Water Quality in Tonga

Situated in the Pacific Islands, Tonga is among one of several countries in the region to experience water scarcity and quality issues. An island chain of more than 170, Tonga is limited in access to freshwater resources, much of which is sourced directly from groundwater. In addition to groundwater and springs, Tongans collect water from surface resources, which on most islands is extremely difficult to come by. A few different issues are the culprit for scarcity, and subsequently, water quality in Tonga.

One of the primary concerns is the overuse and exploitation of water on larger islands. Tongatapu, one of the most densely populated islands in Tonga, accounts for 69 percent of the total population. Its water consumption rates are continually on the rise.

In addition to poor water use practice, Tonga also experiences poor management with wastewater. All of the wastewater is managed individually rather than through a unified system. The wastewater then becomes the burden of the community: with little to no help from the government, issues with quality and sanitation are unavoidable.

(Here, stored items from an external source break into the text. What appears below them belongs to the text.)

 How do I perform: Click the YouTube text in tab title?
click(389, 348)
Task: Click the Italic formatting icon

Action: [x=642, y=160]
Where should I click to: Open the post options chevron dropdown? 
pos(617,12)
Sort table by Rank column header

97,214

Tonga also lacks water management infrastructure. Water resource use and sanitation center data is currently not nationally exchanged through an organized sharing system, making it difficult to regulate and monitor.

Because there are limited resources to ameliorate these issues, supervision of water quality in Tonga has been taken over by its residents with some supplemental assistance from the Tongan government and the World Health Organization.

In an effort to provide risk assessment and management for villages experiencing poor water conditions, the government has administered a Water Safety Plan. This plan is designed to pay specific attention to the causes of contamination of water supplies. It also considers which measures must be taken to reduce these risks and make improvements to existing water systems.

Communities are urged to take part in these action plans to learn more about their individual water resource systems and identify with the ecosystem that supports them.

In 2009, 10 villages were set up to take part in the Water Safety Plans, and eight more have been added since. The World Health Organization is working to provide training support for the Tongan government to implement the plan further.

Water quality in Tonga is also being tackled by using methods of public outreach and education. The Tonga Trust developed the Water Sanitation and Hygiene (WASH) program in 2008, which works toward changing behaviors of residents and visitors to be more mindful of water use and hygienic practice.

Expected outcomes are for villages to identify their Water Safety Plans, increase the frequency of WASH’s message through media outlets, create posters and manuals in the local language promoting sanitation, establish WASH committees throughout the islands and increase stakeholder involvement.